Par exemple durant les brefs passages de mon existence où, bombardé d'informations à ingurgiter dans un nouveau poste et un nouveau pays à peine connu de moi, je me dispensais de mes lectures favorites et des relectures des cent titres que j'ai toujours emportés dans mes déménagements multiples, pour me concentrer, afin d'être rapidement opérationnel (j'adorais ensuite quand on me disait, c'était faux et pure apparence gagnée en vitesse de réaction et de déplacement : "vous qui savez tout" . . .) sur des articles informationnels et sur la lecture quotidienne de toute la presse accessible, sur les radios, les publicités, les feuilletons, sur les guides aussi (quelques uns peuvent être des mines d'or), sur la langue,  l'apprentissage un peu fluide de ses subtilités verbales, écrites, familières . . . etc . . . et sur les interrogatoires que je faisais subir à mes introducteurs autochtones ou non . . . 

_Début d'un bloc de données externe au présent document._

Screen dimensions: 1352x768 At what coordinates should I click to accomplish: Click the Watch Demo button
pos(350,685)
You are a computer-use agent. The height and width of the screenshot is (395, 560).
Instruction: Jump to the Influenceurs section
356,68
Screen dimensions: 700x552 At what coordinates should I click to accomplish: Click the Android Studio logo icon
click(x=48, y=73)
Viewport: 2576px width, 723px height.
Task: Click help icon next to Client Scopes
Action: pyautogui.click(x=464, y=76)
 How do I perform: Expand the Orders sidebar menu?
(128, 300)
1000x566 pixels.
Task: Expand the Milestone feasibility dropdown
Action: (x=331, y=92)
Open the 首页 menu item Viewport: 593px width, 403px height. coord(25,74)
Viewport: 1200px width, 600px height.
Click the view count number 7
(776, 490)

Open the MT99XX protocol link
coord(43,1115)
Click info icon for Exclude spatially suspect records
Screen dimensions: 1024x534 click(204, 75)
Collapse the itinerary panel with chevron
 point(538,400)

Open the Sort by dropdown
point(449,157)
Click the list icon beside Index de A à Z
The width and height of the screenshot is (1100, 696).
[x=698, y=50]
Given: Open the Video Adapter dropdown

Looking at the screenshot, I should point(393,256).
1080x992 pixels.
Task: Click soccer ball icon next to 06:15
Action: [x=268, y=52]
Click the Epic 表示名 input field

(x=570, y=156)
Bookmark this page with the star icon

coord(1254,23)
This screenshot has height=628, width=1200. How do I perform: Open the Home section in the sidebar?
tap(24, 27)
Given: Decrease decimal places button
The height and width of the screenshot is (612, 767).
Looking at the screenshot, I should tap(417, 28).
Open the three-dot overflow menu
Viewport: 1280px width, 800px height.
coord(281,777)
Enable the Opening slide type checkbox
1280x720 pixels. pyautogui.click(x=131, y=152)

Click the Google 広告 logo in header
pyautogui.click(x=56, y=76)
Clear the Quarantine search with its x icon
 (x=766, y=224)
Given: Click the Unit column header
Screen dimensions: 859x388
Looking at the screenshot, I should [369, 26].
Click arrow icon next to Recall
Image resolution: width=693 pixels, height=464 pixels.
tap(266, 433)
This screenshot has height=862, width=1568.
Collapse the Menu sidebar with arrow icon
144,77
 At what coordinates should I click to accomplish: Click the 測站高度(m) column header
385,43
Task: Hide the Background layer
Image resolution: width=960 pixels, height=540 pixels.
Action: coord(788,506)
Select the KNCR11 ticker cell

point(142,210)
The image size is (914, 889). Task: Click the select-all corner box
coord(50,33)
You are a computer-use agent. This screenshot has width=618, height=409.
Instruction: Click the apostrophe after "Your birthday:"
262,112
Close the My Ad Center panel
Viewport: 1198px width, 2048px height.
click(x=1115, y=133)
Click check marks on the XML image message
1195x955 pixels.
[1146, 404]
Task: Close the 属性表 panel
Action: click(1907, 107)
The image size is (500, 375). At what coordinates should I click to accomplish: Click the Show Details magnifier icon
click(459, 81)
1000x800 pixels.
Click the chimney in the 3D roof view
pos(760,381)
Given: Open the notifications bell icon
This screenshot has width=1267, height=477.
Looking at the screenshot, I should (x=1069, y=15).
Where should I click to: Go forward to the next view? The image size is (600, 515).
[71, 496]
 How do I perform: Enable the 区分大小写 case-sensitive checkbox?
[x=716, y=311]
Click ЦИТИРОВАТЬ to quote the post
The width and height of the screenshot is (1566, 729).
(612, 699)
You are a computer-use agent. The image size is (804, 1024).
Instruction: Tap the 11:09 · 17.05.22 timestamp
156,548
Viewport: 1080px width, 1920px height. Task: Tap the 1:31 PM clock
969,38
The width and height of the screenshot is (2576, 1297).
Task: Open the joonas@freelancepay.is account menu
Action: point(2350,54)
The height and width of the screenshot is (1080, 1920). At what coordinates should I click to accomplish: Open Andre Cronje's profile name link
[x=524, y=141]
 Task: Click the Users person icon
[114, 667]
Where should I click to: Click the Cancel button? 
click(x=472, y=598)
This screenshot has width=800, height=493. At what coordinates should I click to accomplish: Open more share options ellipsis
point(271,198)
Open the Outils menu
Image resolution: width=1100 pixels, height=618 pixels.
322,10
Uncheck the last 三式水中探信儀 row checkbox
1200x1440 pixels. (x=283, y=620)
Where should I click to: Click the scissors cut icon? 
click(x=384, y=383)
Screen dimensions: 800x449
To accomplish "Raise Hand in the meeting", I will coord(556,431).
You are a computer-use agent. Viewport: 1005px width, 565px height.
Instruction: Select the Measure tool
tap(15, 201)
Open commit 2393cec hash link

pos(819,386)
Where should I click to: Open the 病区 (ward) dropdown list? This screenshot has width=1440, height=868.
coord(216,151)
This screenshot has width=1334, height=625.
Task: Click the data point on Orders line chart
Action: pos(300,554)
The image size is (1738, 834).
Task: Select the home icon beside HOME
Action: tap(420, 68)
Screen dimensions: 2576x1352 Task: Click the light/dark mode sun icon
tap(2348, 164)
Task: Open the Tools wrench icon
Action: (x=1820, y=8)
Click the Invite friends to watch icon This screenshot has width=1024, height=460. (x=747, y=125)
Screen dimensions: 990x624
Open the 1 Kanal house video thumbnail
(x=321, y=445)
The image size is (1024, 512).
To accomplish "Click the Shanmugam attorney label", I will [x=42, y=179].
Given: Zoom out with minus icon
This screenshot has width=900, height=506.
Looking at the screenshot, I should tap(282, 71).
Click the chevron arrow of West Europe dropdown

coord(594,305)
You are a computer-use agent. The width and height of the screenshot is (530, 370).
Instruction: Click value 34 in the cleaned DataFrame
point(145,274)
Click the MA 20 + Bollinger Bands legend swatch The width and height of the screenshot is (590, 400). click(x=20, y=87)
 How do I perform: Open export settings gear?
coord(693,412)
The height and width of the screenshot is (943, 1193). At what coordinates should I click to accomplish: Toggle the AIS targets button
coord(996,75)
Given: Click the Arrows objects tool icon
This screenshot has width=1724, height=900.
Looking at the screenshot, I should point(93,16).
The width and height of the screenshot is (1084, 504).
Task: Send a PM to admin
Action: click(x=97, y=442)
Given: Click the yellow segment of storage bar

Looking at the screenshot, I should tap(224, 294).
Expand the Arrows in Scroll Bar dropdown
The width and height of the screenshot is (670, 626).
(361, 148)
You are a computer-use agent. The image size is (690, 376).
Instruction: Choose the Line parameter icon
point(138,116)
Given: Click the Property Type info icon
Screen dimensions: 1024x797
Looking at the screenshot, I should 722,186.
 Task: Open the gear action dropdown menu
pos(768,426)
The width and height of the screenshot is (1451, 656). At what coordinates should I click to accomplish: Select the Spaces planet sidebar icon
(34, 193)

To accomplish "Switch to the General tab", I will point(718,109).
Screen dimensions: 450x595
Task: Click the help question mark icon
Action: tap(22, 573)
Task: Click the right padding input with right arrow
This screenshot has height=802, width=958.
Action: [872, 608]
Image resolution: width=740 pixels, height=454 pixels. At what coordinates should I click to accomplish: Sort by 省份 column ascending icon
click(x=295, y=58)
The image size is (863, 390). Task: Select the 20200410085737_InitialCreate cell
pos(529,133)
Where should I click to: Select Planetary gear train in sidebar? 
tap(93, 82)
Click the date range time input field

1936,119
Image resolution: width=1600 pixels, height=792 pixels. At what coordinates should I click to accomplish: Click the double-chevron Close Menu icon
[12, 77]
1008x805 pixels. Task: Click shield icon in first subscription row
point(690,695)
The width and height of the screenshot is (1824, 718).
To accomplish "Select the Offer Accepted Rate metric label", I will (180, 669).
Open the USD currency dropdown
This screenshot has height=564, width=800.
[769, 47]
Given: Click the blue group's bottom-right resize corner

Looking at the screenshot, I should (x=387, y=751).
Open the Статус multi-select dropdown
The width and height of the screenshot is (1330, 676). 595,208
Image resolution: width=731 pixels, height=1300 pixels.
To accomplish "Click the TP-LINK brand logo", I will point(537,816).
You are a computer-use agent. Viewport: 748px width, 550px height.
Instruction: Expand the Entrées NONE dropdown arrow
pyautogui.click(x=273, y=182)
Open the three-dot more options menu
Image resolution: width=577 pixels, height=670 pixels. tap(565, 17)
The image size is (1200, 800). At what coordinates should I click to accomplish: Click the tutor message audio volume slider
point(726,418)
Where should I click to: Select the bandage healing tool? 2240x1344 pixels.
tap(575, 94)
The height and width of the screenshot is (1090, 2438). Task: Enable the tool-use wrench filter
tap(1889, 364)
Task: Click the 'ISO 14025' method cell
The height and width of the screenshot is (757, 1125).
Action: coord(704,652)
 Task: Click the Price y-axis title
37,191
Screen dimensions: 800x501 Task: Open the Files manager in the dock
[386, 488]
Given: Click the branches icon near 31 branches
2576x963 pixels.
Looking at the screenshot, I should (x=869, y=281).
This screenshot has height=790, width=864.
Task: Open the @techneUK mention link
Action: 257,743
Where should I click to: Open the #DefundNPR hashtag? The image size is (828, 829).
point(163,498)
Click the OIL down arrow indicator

. . . oubliant l'art serein de lire pour le plaisir pur, allongé ou semi-allongé, emporté, rêveur, dans cette parenthèse détachée du travail obligatoire qui a été baptisée vice impuni.

Si bien qu'ensuite, après interruption, la reprise de ces parenthèses, mais avec de nouveaux livres à découvrir, mais encore vite, trop vite parfois, devenait un plaisir double ou triple, joie de lire dans une langué étrangère, sur des thèmes inconnus, des auteurs insoupçonnés chez nous, congolais, uruguayens ou cap-verdiens . . . .

Mais bien entendu, ces nécessités, ces habitudes, ces plis pris, cela n'explique rien, surtout pas mes partis-pris. 

Simplement je constate que sur mon grand bureau, sur ma table de nuit ronde, par terre sur le carrelage, s'accumulent des ouvrages anciens, sans arrêt renouvelés, non pas forcément nouveaux - car on laissera toujours de côté et à jamais tellement d'univers - ce peut être des lectures reportées à plus tard ou vraiment inattendues par désuétude voire obsolescence, lacune à combler ou et souvent totalement hors actualité ou parfois dictées par elle.

Ainsi, actuellement, je lis trois (chiffre idéal pour moi depuis quelques temps) livres en même temps, par bribes successives : 

Les Faux Monnayeurs de Gide, constat virulent des faux-semblants bien compliqués de la morale bourgeoise, publié en 1925, toujours laissé de côté et, ma foi, témoignant d'une époque, L'Indésirable de Régis Debray " le trop bon élève qui meurt d'ennui en France", comme il a été dit, chronique du révolutionnaire intello hyperdoué en Amérique latine durant les années 60 et Della Parte di Lei traduit en français sous le titre "Elles" de Alba de Céspedes ; 

vous me croirez si vous voulez, le constat violemment féministe,  superbement décrit dans le détail juste et écrit avec cœur et noblesse pour lequel je voterai est celui de l'écrivaine cubaine élevée par des parents diplomates en Italie qui date de 1948 et que plus personne ne lit plus, du moins ici.